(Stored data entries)
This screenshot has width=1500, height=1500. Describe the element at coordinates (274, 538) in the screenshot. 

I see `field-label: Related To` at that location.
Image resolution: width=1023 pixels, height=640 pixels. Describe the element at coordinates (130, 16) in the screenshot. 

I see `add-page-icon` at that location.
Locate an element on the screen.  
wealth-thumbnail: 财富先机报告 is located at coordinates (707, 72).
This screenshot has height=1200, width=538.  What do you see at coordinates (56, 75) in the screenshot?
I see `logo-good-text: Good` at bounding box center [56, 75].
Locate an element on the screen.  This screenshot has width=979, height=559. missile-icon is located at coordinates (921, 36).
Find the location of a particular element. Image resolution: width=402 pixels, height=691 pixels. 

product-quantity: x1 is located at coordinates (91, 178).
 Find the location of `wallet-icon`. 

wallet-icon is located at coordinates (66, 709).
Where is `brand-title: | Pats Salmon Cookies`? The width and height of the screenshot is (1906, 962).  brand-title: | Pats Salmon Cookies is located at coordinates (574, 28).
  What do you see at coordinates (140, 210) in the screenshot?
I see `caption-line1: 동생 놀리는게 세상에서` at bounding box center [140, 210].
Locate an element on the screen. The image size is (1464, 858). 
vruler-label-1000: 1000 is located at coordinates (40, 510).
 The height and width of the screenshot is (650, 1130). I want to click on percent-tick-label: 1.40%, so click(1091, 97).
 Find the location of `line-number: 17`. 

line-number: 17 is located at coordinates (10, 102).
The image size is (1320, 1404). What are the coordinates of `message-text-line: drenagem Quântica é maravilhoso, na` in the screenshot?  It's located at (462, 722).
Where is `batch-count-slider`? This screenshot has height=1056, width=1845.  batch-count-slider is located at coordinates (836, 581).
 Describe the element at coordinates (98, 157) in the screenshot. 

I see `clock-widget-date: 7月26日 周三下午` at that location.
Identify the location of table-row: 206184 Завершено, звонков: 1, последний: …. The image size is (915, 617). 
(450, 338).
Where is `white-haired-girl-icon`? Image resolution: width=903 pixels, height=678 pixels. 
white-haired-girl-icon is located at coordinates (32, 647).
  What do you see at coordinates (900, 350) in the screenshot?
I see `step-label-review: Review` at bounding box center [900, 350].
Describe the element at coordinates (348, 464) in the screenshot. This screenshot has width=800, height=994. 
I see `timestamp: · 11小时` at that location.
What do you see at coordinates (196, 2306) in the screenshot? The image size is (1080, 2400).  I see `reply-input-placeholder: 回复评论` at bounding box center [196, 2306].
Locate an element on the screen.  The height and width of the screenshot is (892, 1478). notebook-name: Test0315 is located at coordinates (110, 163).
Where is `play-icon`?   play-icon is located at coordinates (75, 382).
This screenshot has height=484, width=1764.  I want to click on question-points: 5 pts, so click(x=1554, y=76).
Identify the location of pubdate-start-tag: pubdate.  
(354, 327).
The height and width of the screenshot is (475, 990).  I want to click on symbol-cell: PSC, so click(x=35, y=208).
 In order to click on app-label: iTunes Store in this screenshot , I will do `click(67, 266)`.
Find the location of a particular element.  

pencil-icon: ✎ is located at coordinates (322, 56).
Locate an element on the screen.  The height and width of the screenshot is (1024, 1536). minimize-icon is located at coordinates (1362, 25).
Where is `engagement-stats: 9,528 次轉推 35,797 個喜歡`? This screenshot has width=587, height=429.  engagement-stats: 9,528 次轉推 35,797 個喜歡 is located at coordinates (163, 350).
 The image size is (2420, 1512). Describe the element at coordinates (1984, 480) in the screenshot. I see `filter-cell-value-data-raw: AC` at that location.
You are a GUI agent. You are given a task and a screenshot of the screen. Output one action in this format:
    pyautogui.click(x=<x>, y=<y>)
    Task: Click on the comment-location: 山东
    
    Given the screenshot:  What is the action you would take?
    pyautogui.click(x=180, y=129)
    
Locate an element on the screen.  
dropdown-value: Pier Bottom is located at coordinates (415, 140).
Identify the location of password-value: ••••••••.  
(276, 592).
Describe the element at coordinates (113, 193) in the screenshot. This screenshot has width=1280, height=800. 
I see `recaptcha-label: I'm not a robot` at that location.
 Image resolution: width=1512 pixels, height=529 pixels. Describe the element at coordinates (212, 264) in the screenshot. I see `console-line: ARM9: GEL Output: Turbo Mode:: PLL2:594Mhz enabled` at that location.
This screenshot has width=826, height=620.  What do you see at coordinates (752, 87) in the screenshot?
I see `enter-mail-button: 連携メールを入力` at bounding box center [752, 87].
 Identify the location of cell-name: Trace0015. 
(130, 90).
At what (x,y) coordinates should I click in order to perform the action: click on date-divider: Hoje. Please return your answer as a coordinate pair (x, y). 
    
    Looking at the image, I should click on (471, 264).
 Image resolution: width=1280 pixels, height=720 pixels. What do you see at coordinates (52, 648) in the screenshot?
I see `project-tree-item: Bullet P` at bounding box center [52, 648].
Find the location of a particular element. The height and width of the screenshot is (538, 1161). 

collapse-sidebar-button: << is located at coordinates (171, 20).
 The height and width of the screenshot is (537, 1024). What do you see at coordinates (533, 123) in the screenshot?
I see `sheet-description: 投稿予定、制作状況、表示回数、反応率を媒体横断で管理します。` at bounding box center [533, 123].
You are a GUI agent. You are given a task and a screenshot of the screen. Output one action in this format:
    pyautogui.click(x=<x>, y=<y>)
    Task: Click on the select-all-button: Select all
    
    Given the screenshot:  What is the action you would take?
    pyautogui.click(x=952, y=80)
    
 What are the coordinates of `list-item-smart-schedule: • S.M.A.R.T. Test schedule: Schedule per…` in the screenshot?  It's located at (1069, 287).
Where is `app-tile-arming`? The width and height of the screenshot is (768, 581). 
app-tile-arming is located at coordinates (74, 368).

• _Task brief_
Please update the entries above by replacing every "Locate an element on the screen" with "Identify an element on the screen". Write out all the entries again with nothing else altered.

• _Worked solution_
This screenshot has width=1500, height=1500. Describe the element at coordinates (274, 538) in the screenshot. 

I see `field-label: Related To` at that location.
Image resolution: width=1023 pixels, height=640 pixels. Describe the element at coordinates (130, 16) in the screenshot. 

I see `add-page-icon` at that location.
Identify an element on the screen.  
wealth-thumbnail: 财富先机报告 is located at coordinates (707, 72).
This screenshot has height=1200, width=538.  What do you see at coordinates (56, 75) in the screenshot?
I see `logo-good-text: Good` at bounding box center [56, 75].
Identify an element on the screen.  This screenshot has width=979, height=559. missile-icon is located at coordinates (921, 36).
Find the location of a particular element. Image resolution: width=402 pixels, height=691 pixels. 

product-quantity: x1 is located at coordinates (91, 178).
 Find the location of `wallet-icon`. 

wallet-icon is located at coordinates (66, 709).
Where is `brand-title: | Pats Salmon Cookies`? The width and height of the screenshot is (1906, 962).  brand-title: | Pats Salmon Cookies is located at coordinates (574, 28).
  What do you see at coordinates (140, 210) in the screenshot?
I see `caption-line1: 동생 놀리는게 세상에서` at bounding box center [140, 210].
Identify an element on the screen. The image size is (1464, 858). 
vruler-label-1000: 1000 is located at coordinates (40, 510).
 The height and width of the screenshot is (650, 1130). I want to click on percent-tick-label: 1.40%, so click(1091, 97).
 Find the location of `line-number: 17`. 

line-number: 17 is located at coordinates (10, 102).
The image size is (1320, 1404). What are the coordinates of `message-text-line: drenagem Quântica é maravilhoso, na` in the screenshot?  It's located at (462, 722).
Where is `batch-count-slider`? This screenshot has height=1056, width=1845.  batch-count-slider is located at coordinates (836, 581).
 Describe the element at coordinates (98, 157) in the screenshot. 

I see `clock-widget-date: 7月26日 周三下午` at that location.
Identify the location of table-row: 206184 Завершено, звонков: 1, последний: …. The image size is (915, 617). 
(450, 338).
Where is `white-haired-girl-icon`? Image resolution: width=903 pixels, height=678 pixels. 
white-haired-girl-icon is located at coordinates (32, 647).
  What do you see at coordinates (900, 350) in the screenshot?
I see `step-label-review: Review` at bounding box center [900, 350].
Describe the element at coordinates (348, 464) in the screenshot. This screenshot has width=800, height=994. 
I see `timestamp: · 11小时` at that location.
What do you see at coordinates (196, 2306) in the screenshot? The image size is (1080, 2400).  I see `reply-input-placeholder: 回复评论` at bounding box center [196, 2306].
Identify an element on the screen.  The height and width of the screenshot is (892, 1478). notebook-name: Test0315 is located at coordinates (110, 163).
Where is `play-icon`?   play-icon is located at coordinates (75, 382).
This screenshot has height=484, width=1764.  I want to click on question-points: 5 pts, so click(x=1554, y=76).
Identify the location of pubdate-start-tag: pubdate.  
(354, 327).
The height and width of the screenshot is (475, 990).  I want to click on symbol-cell: PSC, so click(x=35, y=208).
 In order to click on app-label: iTunes Store in this screenshot , I will do `click(67, 266)`.
Find the location of a particular element.  

pencil-icon: ✎ is located at coordinates (322, 56).
Identify an element on the screen.  The height and width of the screenshot is (1024, 1536). minimize-icon is located at coordinates (1362, 25).
Where is `engagement-stats: 9,528 次轉推 35,797 個喜歡`? This screenshot has width=587, height=429.  engagement-stats: 9,528 次轉推 35,797 個喜歡 is located at coordinates (163, 350).
 The image size is (2420, 1512). Describe the element at coordinates (1984, 480) in the screenshot. I see `filter-cell-value-data-raw: AC` at that location.
You are a GUI agent. You are given a task and a screenshot of the screen. Output one action in this format:
    pyautogui.click(x=<x>, y=<y>)
    Task: Click on the comment-location: 山东
    
    Given the screenshot:  What is the action you would take?
    pyautogui.click(x=180, y=129)
    
Identify an element on the screen.  
dropdown-value: Pier Bottom is located at coordinates (415, 140).
Identify the location of password-value: ••••••••.  
(276, 592).
Describe the element at coordinates (113, 193) in the screenshot. This screenshot has width=1280, height=800. 
I see `recaptcha-label: I'm not a robot` at that location.
 Image resolution: width=1512 pixels, height=529 pixels. Describe the element at coordinates (212, 264) in the screenshot. I see `console-line: ARM9: GEL Output: Turbo Mode:: PLL2:594Mhz enabled` at that location.
This screenshot has width=826, height=620.  What do you see at coordinates (752, 87) in the screenshot?
I see `enter-mail-button: 連携メールを入力` at bounding box center [752, 87].
 Identify the location of cell-name: Trace0015. 
(130, 90).
At what (x,y) coordinates should I click in order to perform the action: click on date-divider: Hoje. Please return your answer as a coordinate pair (x, y). 
    
    Looking at the image, I should click on (471, 264).
 Image resolution: width=1280 pixels, height=720 pixels. What do you see at coordinates (52, 648) in the screenshot?
I see `project-tree-item: Bullet P` at bounding box center [52, 648].
Find the location of a particular element. The height and width of the screenshot is (538, 1161). 

collapse-sidebar-button: << is located at coordinates (171, 20).
 The height and width of the screenshot is (537, 1024). What do you see at coordinates (533, 123) in the screenshot?
I see `sheet-description: 投稿予定、制作状況、表示回数、反応率を媒体横断で管理します。` at bounding box center [533, 123].
You are a GUI agent. You are given a task and a screenshot of the screen. Output one action in this format:
    pyautogui.click(x=<x>, y=<y>)
    Task: Click on the select-all-button: Select all
    
    Given the screenshot:  What is the action you would take?
    pyautogui.click(x=952, y=80)
    
 What are the coordinates of `list-item-smart-schedule: • S.M.A.R.T. Test schedule: Schedule per…` in the screenshot?  It's located at (1069, 287).
Where is `app-tile-arming`? The width and height of the screenshot is (768, 581). 
app-tile-arming is located at coordinates (74, 368).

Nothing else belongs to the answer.